Does Backwards admit a Monad instance?

Question

I just asked this on haskell-cafe, but I figure I might as well ask here too. Is the following Monad instance for Backwards m valid?

{-# Language RecursiveDo #-}

import Control.Applicative.Backwards
import Control.Monad.Fix

instance MonadFix m => Monad (Backwards m) where
  m >>= f = Backwards $
    do
      fin <- forwards (f int)
      int <- forwards m
      pure fin

If so, could I also add this?

instance MonadFix m => MonadFix (Backwards m) where
  mfix f = Backwards $ mfix (forwards . f)

Answer 1

No, it is not valid; the monad laws at best hold in some approximate fashion. As Petr Pudlák's answer shows, Backwards m >>= f does not behave very nicely when f is strict in its argument.

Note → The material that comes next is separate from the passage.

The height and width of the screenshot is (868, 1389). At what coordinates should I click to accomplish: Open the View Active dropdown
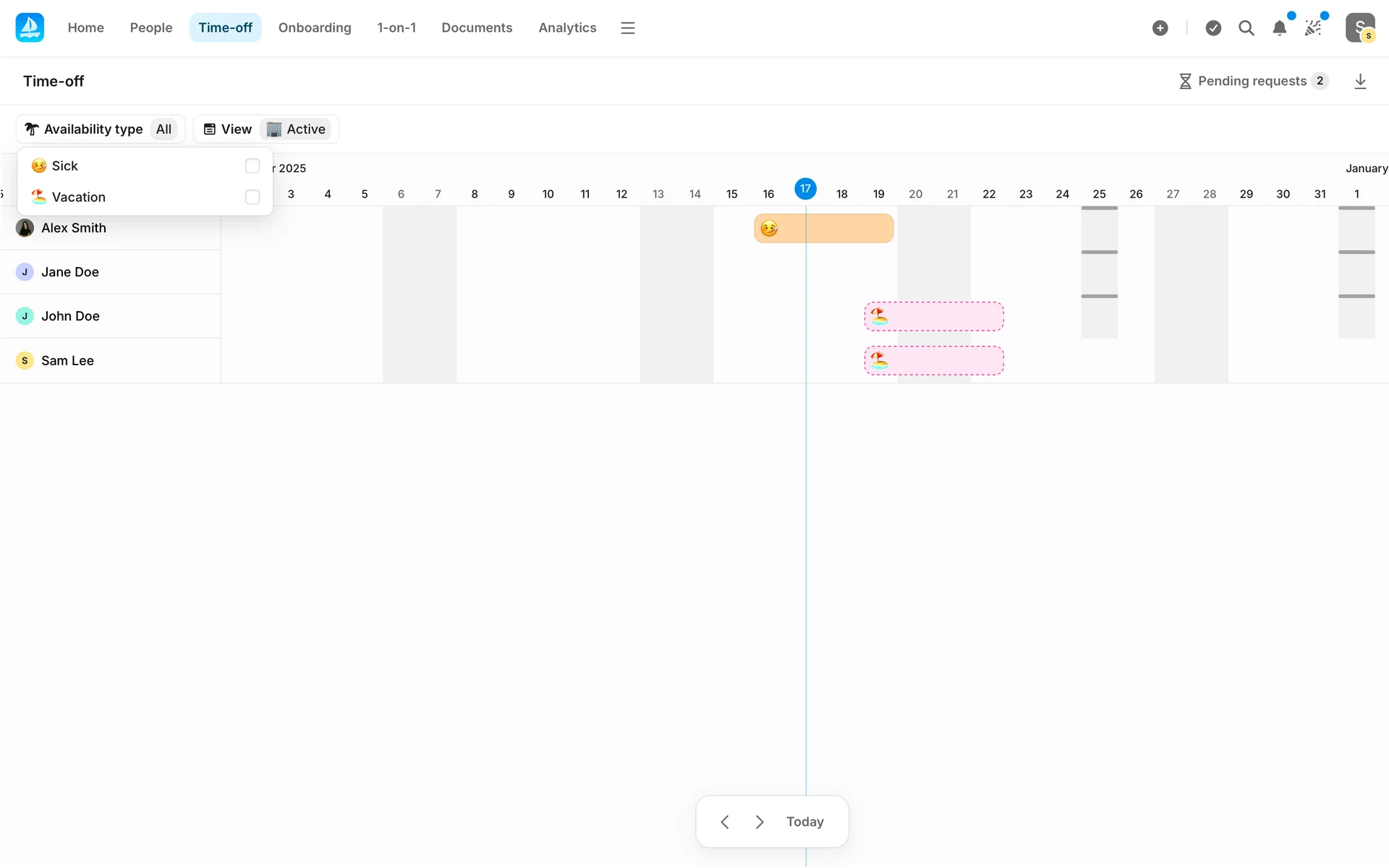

According to the monad laws,

pure () >>= (\() -> m)   =   m

But with this instance, if I'm not mistaken,

pure () >>= (\() -> m) = Backwards $ do
  fin <- forwards (int `seq` m)
  int <- pure ()
  pure fin
  = Backwards $ fmap fst $ mfix $ \ ~(_, int) -> do
     fin <- forwards (int `seq` m)
     pure (fin, ())

If the underlying monad is "strict" (i.e., its >>= is strict in its left operand), this will diverge.